Sebelumnya, Henri sudah ditetapkan KPK sebagai tersangka dugaan suap pengadaan alat deteksi reruntuhan hingga Rp 88,3 miliar sejak 2021-2023.

Namun, polemik muncul setelahnya. Puspom TNI merasa, Henri yang berstatus prajurit TNI aktif mestinya diproses hukum oleh mereka, bukan oleh KPK, kendati kepala Basarnas adalah jabatan sipil.

KPK akhirnya menyerahkan kasus ini ke Pusat Polisi Militer (Puspom) TNI.

"Ada tindakan akrobat hukum dan upaya pembelokan serta disinformasi (terkait penafsiran) undang-undang,"  ucap Isnur dalam diskusi terbuka sejumlah elemen masyarakat sipil di kawasan Tebet, Jakarta Selatan, Minggu (30/7/2023).

Memang, prajurit TNI boleh duduk di Basarnas, sebagaimana diatur Pasal 47 ayat (2) Undang-undang Nomor 34 Tahun 2004 tentang TNI, termasuk sebagai Kepala Basarnas (Kabasarnas).

Namun, itu bukan berarti jabatan itu harus berasal dari unsur tentara.

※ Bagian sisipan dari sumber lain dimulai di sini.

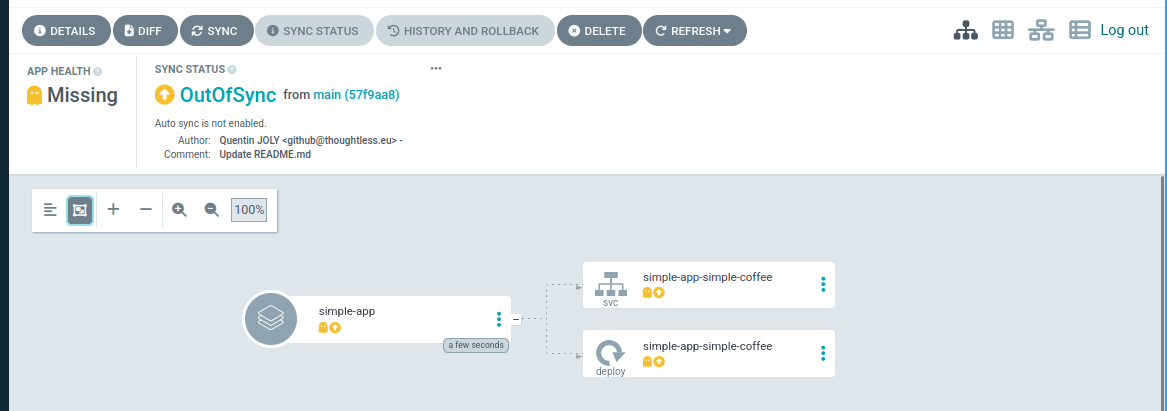Click the plus expand-all icon
1167x411 pixels.
pos(113,209)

Di samping itu, Pasal 47 ayat (3) beleid yang sama menegaskan bahwa prajurit yang duduk di beberapa lembaga, termasuk Basarnas, harus tunduk pada ketentuan administrasi yang berlaku dalam lingkungan itu.

Isnur menegaskan bahwa Basarnas adalah lembaga dengan jabatan sipil. Oleh karena itu, kasus hukum yang menjerat pejabat Basarnas semestinya tunduk pada peradilan sipil.

Apalagi, Pasal 42 Undang-undang Nomor 30 Tahun 2002 tentang KPK menegaskan bahwa lembaga antirasuah itu "berwenang mengkoordinasikan dan mengendalikan penyelidikan, penyidikan, dan penuntutan tindak pidana korupsi yang dilakukan bersama-sama oleh orang yang tunduk pada peradilan militer dan peradilan umum."

Sementara di dalam Pasal 65 ayat (2) UU TNI juga menegaskan bahwa prajurit hanya tunduk kepada kekuasaan peradilan militer "dalam hal pelanggaran hukum pidana militer."

"Jadi, ketika ada penempatan di Basarnas, tidak berlaku lagi ketentuan jabatan administrasi TNI," ucap Isnur.